*Your goal*: Find all lines below containing the string "pixels" and return them.

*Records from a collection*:
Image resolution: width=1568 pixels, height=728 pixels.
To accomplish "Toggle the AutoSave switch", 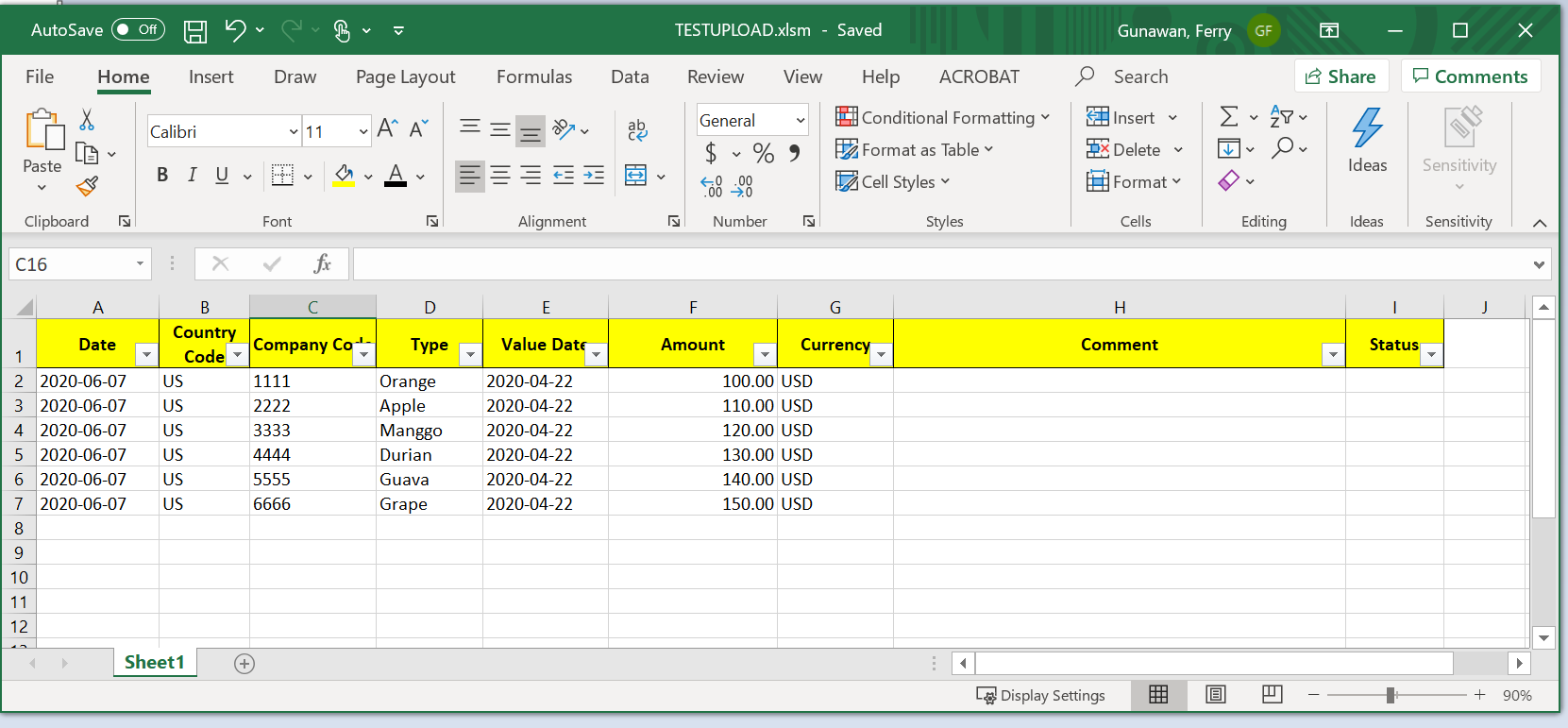I will [138, 30].
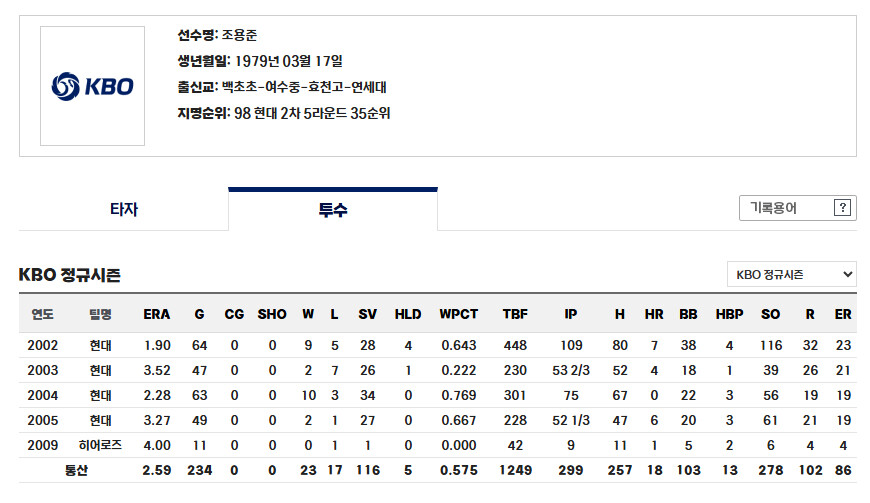Click the 통산 career totals row label

pyautogui.click(x=76, y=470)
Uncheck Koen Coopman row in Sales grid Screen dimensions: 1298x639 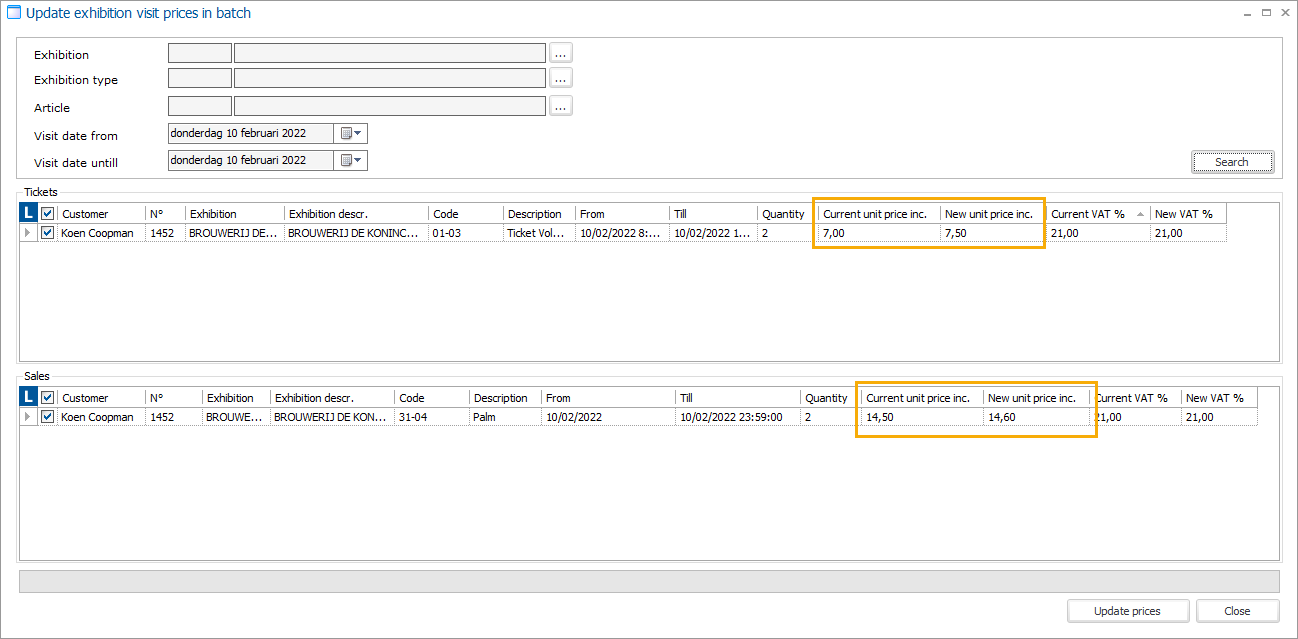point(48,417)
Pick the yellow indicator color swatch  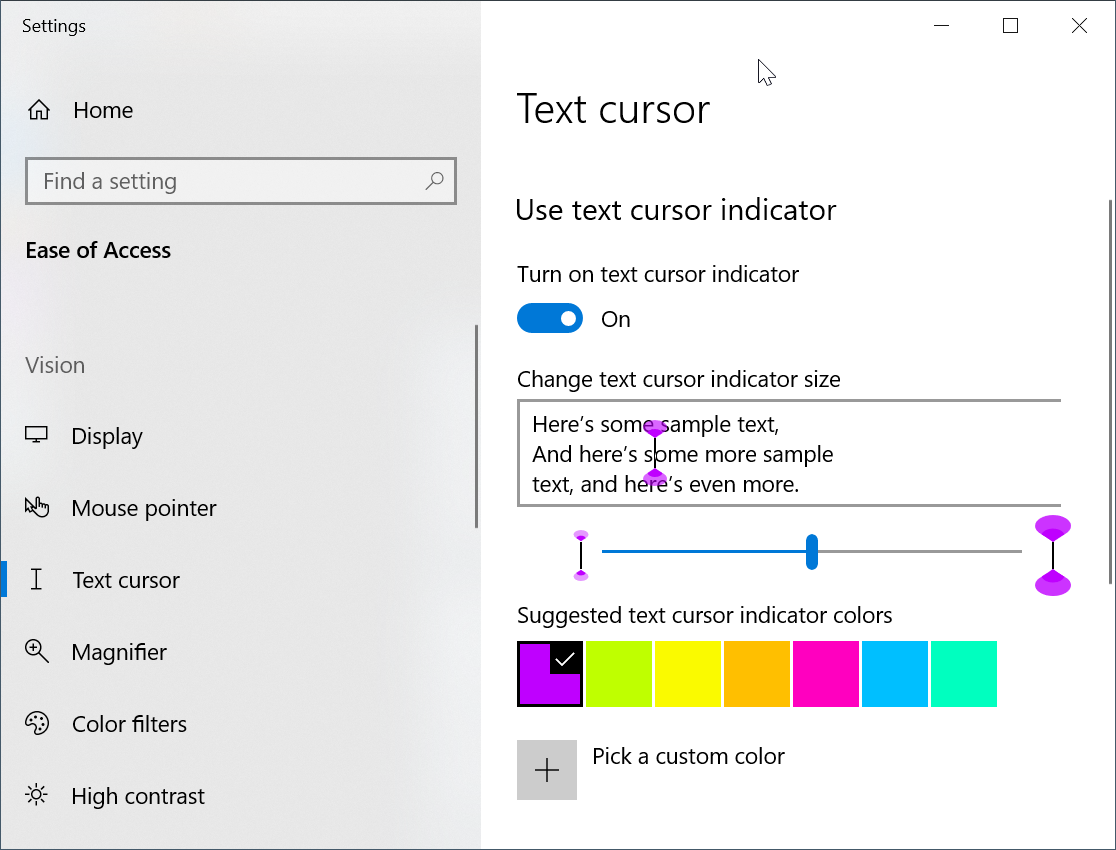[x=688, y=674]
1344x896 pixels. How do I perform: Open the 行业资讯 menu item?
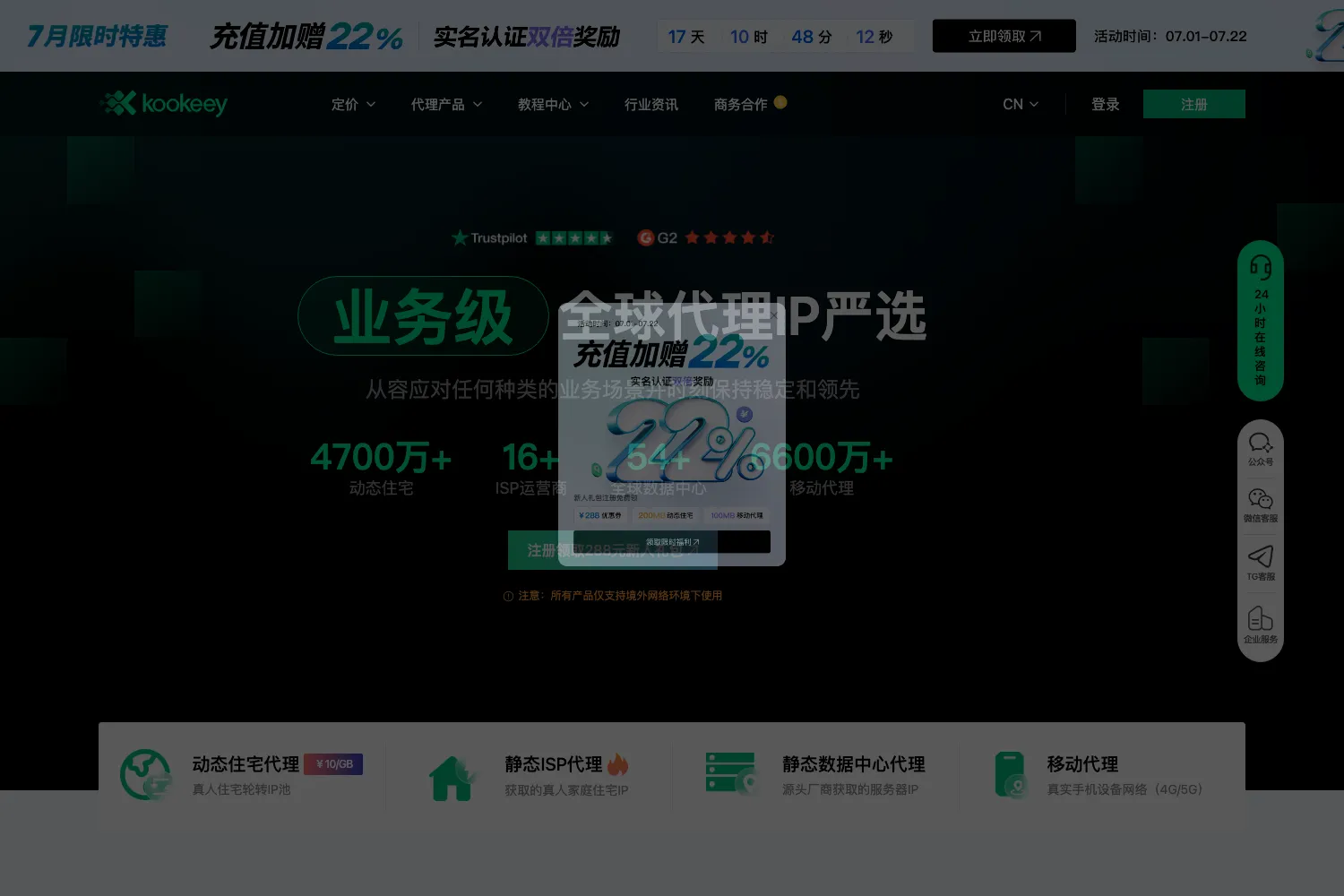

*Task solution*:
Image resolution: width=1568 pixels, height=728 pixels.
1344x896 pixels. How do I perform: Open the 行业资讯 menu item?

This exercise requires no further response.